In our original exercise, we compared the function values at the critical point and endpoints to find that the absolute maximum was at point 4, where the value was 8, and the absolute minimum was at point 1, where the value was -1.

The derivative of a function is a fundamental concept in calculus. It represents how a function changes as its input changes. More practically, the derivative measures the slope of the tangent line at any point on the graph. Derivatives are crucial for several reasons:

• They help us find critical points, where the slope is zero.
• They provide insights into the behavior of the function, such as increasing or decreasing trends.

In our exercise, we used the power rule to find the derivative of the function \(f(x) = (x-2)^3\). That gave us \(f'(x) = 3(x-2)^2\), which is crucial for identifying critical points and understanding the function's behavior on the interval.

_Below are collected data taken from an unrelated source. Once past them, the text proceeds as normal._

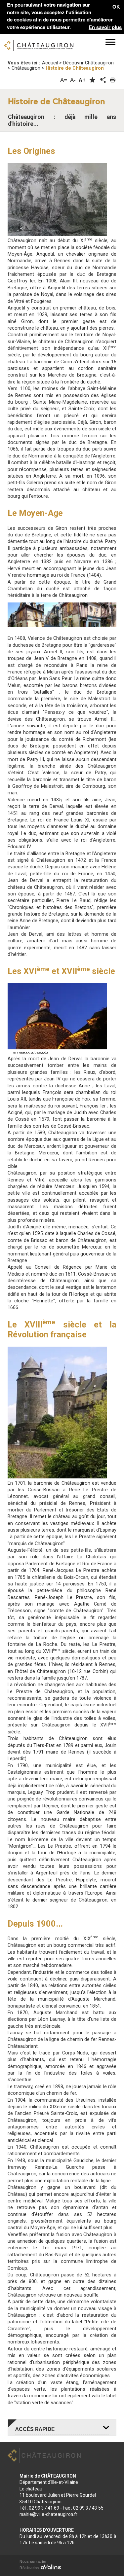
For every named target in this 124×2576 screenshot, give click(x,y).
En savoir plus (105, 27)
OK (116, 6)
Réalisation (30, 2568)
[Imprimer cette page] (112, 80)
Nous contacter (33, 2561)
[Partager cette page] (102, 80)
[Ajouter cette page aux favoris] (92, 80)
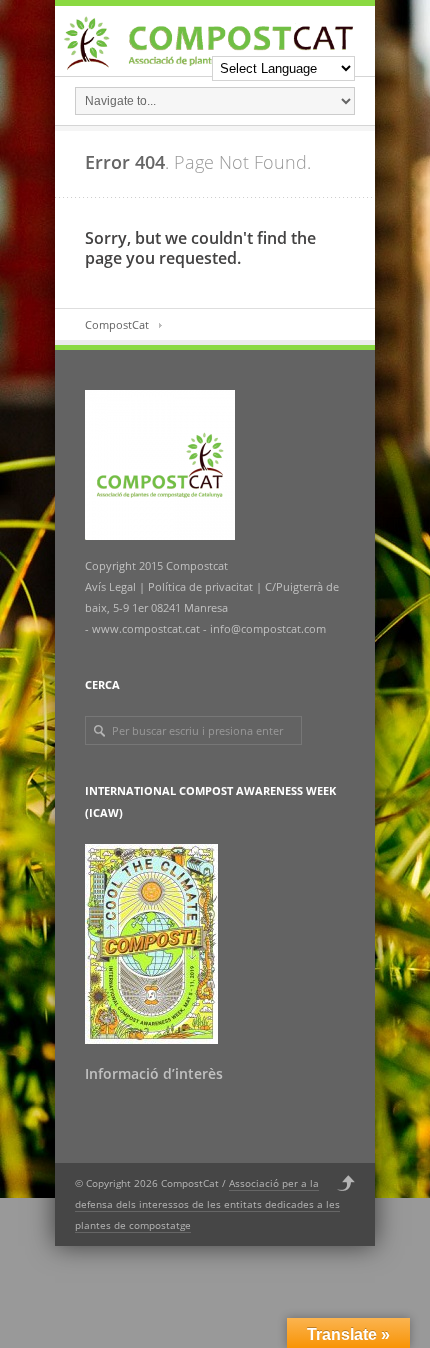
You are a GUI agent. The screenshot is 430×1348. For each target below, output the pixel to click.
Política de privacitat (199, 586)
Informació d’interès (154, 1073)
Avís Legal (112, 586)
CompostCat (117, 324)
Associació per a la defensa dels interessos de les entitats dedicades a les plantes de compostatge (207, 1204)
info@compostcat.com (268, 628)
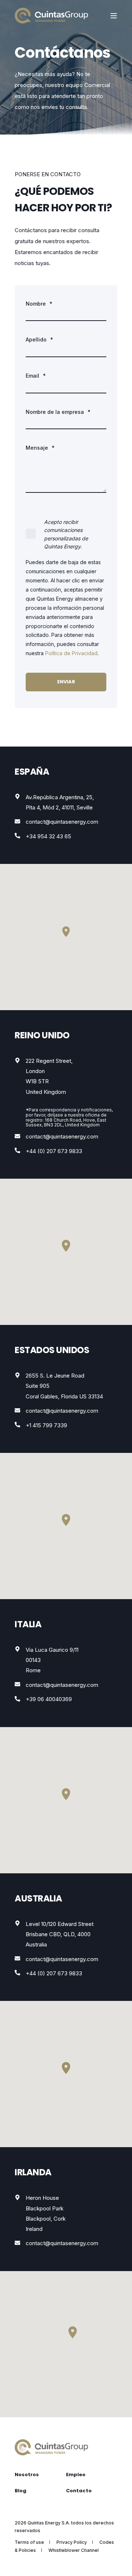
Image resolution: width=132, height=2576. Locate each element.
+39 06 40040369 (49, 1699)
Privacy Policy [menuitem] (71, 2542)
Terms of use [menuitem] (29, 2542)
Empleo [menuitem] (75, 2474)
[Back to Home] (51, 16)
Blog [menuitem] (20, 2490)
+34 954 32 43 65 (48, 836)
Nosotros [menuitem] (27, 2474)
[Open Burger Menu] (113, 16)
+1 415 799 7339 (46, 1425)
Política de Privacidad (71, 653)
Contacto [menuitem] (79, 2490)
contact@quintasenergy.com (62, 821)
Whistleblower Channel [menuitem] (73, 2550)
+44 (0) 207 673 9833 (54, 1151)
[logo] (51, 2447)
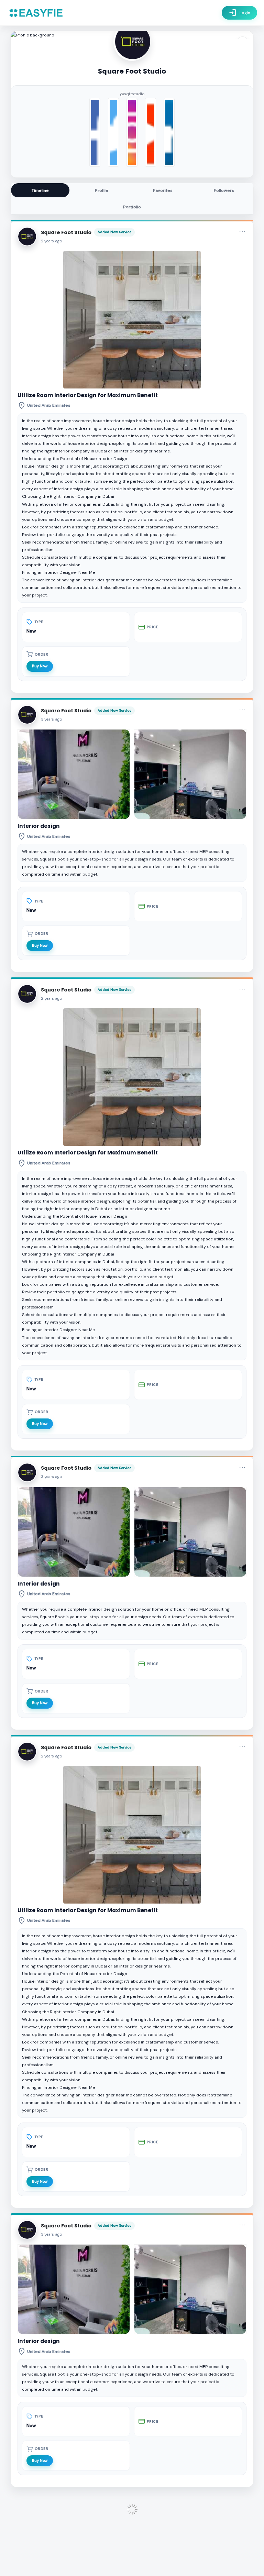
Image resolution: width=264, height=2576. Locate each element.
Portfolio (132, 207)
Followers (224, 190)
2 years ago (51, 241)
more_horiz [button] (242, 232)
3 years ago (51, 719)
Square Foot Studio (66, 232)
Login (239, 13)
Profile (101, 190)
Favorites (163, 190)
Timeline (40, 190)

Critical points are where the derivative of a function is zero or undefined. These points are significant because they indicate where the function might have a maximum or minimum value, or where it changes direction. To find critical points:

• Calculate the derivative of the function.
• Set the derivative equal to zero and solve for the variable.
• Check if these points are within the given interval.

In the exercise, we found that the critical point was \(x = 2\) by setting \(f'(x) = 3(x-2)^2\) to zero. Since this point lies within the interval [1, 4], it was included in our evaluation of the function's maximum and minimum values.

A closed interval in calculus is marked by two endpoints where both end values are included in the evaluation. We denote it using square brackets, like \([a, b]\).Working within a closed interval has specific implications:

• Both endpoints must be considered when finding absolute maximum and minimum values.
• The function is evaluated not only at the critical points but also at these boundaries.

In our task, the function \(f(x) = (x-2)^3\) was evaluated on the closed interval [1, 4]. This means we had to calculate the function values at both endpoints, x = 1 and x = 4, in addition to any critical points found within the interval.